_DIRECTION_.
In the stretch of data from the line containing "Screen dimensions: 536x298" through the end of the data, switch every "label" to "caption". Reproduce only that stretch, with everything else unchanged.

_SUPPLIED DATA_.

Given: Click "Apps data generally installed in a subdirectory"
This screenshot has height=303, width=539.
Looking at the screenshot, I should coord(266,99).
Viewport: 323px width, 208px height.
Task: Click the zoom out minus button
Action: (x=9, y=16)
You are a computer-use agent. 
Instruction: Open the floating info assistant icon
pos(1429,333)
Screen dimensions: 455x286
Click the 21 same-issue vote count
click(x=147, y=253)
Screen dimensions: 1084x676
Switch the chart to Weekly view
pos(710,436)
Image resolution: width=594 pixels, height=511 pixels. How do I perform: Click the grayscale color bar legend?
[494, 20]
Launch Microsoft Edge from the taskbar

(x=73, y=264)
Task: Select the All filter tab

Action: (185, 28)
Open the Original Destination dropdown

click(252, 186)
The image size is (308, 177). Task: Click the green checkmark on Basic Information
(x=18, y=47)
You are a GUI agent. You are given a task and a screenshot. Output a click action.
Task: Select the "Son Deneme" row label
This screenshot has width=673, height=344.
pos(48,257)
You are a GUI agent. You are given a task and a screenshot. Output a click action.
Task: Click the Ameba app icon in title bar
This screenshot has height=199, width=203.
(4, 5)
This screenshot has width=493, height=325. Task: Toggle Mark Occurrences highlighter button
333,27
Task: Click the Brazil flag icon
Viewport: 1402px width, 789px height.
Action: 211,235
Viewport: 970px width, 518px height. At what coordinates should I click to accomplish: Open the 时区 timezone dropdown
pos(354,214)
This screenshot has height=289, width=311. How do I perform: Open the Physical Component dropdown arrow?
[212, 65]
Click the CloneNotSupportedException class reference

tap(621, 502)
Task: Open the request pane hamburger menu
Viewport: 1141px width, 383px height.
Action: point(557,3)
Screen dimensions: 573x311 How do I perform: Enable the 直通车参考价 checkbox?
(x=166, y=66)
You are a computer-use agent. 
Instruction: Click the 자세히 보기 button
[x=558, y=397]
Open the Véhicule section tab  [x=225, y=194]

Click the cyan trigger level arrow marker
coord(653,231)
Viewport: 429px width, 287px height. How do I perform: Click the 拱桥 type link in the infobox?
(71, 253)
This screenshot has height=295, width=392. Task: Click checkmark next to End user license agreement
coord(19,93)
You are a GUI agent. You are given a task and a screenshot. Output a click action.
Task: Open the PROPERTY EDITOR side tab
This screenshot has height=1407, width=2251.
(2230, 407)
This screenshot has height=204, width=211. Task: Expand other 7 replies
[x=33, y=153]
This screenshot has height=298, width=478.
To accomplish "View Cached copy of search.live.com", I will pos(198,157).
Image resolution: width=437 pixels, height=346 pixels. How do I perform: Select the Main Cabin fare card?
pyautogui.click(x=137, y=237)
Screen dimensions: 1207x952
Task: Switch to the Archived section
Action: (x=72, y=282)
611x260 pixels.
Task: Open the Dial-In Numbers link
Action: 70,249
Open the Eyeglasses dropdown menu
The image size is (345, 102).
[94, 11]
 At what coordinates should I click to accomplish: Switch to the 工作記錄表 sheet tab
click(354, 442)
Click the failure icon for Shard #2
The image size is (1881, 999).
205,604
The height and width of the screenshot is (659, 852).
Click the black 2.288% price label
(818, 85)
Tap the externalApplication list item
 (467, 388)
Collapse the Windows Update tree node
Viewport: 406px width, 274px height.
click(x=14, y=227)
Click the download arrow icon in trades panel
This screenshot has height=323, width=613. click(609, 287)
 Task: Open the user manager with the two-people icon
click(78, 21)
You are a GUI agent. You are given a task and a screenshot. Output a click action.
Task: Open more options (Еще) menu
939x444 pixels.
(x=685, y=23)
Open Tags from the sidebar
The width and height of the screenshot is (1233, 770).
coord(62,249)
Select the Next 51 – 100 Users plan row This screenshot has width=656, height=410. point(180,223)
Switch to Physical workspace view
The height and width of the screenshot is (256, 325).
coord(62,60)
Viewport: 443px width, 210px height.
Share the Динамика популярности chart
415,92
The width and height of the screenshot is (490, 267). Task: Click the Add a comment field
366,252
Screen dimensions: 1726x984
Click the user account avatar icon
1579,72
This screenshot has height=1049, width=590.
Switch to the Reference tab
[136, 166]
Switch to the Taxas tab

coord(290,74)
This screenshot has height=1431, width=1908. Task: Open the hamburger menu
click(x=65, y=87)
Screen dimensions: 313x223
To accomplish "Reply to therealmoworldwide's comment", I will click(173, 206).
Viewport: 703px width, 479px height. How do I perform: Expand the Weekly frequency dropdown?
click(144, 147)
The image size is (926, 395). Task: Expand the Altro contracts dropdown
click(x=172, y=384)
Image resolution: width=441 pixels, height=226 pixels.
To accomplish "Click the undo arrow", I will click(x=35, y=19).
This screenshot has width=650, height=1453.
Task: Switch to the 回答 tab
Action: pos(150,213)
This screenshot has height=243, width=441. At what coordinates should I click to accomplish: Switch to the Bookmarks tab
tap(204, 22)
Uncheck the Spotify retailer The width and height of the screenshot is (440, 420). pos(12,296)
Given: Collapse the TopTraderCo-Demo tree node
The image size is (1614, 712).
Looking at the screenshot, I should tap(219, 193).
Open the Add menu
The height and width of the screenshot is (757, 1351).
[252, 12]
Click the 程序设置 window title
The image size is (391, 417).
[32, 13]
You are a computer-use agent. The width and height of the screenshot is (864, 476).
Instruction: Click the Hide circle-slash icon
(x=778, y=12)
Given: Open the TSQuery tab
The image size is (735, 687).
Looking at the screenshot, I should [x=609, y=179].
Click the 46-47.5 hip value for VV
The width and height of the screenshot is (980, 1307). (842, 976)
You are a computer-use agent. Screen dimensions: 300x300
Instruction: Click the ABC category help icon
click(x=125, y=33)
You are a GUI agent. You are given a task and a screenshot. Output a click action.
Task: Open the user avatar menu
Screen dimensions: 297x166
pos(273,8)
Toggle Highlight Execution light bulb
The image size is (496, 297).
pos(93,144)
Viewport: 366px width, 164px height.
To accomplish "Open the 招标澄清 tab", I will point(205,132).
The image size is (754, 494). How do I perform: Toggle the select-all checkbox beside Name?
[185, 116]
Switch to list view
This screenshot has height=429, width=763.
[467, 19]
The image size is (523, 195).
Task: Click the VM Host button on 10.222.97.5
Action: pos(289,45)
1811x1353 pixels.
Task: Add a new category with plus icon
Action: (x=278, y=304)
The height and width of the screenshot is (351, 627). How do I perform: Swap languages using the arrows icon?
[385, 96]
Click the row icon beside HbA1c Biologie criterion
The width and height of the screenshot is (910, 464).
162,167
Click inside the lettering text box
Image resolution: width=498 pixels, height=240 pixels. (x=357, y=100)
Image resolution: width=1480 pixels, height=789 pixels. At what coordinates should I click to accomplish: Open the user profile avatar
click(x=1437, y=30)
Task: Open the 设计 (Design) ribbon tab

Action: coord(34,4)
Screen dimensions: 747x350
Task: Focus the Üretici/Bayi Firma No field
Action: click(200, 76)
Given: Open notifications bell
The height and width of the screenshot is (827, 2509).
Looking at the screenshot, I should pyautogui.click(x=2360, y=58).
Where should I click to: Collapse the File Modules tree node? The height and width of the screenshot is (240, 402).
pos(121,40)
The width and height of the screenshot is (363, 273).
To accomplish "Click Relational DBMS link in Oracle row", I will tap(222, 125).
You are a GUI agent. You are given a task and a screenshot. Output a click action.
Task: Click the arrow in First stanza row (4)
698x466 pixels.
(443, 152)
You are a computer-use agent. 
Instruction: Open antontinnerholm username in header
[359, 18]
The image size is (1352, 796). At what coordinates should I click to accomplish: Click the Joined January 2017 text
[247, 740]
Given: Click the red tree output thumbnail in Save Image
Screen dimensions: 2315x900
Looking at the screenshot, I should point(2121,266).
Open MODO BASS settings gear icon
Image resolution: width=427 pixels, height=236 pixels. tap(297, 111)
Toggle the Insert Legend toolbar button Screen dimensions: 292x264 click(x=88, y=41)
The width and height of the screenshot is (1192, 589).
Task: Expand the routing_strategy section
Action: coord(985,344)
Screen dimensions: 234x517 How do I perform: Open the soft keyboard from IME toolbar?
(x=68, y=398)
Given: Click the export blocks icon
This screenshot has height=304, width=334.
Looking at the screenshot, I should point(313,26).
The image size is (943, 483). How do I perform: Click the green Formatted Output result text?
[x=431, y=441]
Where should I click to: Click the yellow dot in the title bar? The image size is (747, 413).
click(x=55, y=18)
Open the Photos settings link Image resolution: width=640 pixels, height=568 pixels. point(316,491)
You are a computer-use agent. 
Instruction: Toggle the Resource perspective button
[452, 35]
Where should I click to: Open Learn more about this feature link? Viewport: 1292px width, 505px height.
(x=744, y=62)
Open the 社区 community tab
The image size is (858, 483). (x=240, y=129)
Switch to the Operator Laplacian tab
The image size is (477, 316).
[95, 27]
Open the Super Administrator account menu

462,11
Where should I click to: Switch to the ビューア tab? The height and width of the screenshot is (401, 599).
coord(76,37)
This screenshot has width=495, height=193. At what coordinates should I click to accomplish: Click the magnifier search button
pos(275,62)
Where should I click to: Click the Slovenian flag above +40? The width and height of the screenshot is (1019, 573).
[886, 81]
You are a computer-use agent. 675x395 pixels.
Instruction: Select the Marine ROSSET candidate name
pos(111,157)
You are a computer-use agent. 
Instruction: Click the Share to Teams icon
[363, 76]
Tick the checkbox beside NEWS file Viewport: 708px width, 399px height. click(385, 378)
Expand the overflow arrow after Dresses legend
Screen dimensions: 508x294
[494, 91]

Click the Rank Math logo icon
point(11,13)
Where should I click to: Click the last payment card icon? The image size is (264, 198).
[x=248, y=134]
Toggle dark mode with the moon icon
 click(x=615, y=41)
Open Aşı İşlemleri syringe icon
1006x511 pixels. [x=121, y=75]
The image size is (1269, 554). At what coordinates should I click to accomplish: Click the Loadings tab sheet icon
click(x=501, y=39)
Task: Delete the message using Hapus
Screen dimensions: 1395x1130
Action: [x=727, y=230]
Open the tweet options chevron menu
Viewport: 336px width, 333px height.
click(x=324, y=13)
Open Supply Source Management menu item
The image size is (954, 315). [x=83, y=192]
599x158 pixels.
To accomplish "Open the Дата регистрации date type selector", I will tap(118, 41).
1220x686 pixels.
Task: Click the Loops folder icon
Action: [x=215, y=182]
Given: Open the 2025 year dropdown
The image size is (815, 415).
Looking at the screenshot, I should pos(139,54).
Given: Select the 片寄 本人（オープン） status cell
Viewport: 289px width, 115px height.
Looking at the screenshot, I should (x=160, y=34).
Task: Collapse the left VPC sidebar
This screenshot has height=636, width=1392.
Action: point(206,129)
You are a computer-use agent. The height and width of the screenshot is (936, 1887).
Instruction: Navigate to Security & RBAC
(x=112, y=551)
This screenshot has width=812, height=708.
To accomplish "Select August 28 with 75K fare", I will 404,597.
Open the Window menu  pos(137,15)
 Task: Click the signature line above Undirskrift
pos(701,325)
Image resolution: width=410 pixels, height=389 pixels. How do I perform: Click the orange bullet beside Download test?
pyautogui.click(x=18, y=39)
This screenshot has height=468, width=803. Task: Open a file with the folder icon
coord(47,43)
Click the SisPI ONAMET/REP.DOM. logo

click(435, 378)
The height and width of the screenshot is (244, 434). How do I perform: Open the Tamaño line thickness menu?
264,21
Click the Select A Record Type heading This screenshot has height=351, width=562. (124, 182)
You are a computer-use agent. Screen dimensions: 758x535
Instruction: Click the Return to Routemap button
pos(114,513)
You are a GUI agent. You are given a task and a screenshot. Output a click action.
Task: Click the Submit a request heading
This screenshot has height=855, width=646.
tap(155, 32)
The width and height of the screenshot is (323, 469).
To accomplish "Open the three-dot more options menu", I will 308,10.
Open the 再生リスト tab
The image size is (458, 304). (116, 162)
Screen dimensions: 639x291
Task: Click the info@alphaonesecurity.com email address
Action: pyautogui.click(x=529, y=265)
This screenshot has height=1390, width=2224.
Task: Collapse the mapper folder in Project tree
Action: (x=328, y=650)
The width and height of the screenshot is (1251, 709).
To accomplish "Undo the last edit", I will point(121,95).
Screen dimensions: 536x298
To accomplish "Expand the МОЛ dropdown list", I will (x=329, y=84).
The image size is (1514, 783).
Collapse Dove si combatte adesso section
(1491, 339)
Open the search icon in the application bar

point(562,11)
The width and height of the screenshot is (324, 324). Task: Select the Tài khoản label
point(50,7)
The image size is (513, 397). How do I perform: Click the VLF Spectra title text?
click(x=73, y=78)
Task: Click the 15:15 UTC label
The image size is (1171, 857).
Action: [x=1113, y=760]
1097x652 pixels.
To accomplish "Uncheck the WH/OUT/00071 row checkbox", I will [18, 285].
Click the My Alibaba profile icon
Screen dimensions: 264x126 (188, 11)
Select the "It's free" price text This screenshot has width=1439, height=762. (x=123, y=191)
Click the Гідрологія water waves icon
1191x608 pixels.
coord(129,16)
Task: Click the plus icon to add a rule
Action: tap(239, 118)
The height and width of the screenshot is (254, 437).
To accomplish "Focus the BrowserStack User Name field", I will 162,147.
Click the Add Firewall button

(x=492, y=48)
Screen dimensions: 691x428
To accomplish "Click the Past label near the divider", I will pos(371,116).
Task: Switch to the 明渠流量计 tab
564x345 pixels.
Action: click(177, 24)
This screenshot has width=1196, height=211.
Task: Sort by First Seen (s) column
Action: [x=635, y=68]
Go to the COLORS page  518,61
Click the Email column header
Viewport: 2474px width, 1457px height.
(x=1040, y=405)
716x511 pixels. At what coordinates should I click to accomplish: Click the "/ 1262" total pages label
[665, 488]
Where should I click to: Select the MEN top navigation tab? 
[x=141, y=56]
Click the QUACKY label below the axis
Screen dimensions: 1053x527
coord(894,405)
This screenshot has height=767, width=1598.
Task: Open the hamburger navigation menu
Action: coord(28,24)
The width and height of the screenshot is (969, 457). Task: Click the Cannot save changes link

_RESULT BELOW_.
Screen dimensions: 536x298
To accomplish "Expand the МОЛ dropdown list", I will (x=329, y=84).
The image size is (1514, 783).
Collapse Dove si combatte adesso section
(1491, 339)
Open the search icon in the application bar

point(562,11)
The width and height of the screenshot is (324, 324). Task: Select the Tài khoản caption
point(50,7)
The image size is (513, 397). How do I perform: Click the VLF Spectra title text?
click(x=73, y=78)
Task: Click the 15:15 UTC caption
The image size is (1171, 857).
Action: [x=1113, y=760]
1097x652 pixels.
To accomplish "Uncheck the WH/OUT/00071 row checkbox", I will [18, 285].
Click the My Alibaba profile icon
Screen dimensions: 264x126 (188, 11)
Select the "It's free" price text This screenshot has width=1439, height=762. (x=123, y=191)
Click the Гідрологія water waves icon
1191x608 pixels.
coord(129,16)
Task: Click the plus icon to add a rule
Action: tap(239, 118)
The height and width of the screenshot is (254, 437).
To accomplish "Focus the BrowserStack User Name field", I will 162,147.
Click the Add Firewall button

(x=492, y=48)
Screen dimensions: 691x428
To accomplish "Click the Past caption near the divider", I will pos(371,116).
Task: Switch to the 明渠流量计 tab
564x345 pixels.
Action: click(177, 24)
This screenshot has width=1196, height=211.
Task: Sort by First Seen (s) column
Action: [x=635, y=68]
Go to the COLORS page  518,61
Click the Email column header
Viewport: 2474px width, 1457px height.
(x=1040, y=405)
716x511 pixels. At what coordinates should I click to accomplish: Click the "/ 1262" total pages caption
[665, 488]
Where should I click to: Select the MEN top navigation tab? 
[x=141, y=56]
Click the QUACKY caption below the axis
Screen dimensions: 1053x527
coord(894,405)
This screenshot has height=767, width=1598.
Task: Open the hamburger navigation menu
Action: coord(28,24)
The width and height of the screenshot is (969, 457). Task: Click the Cannot save changes link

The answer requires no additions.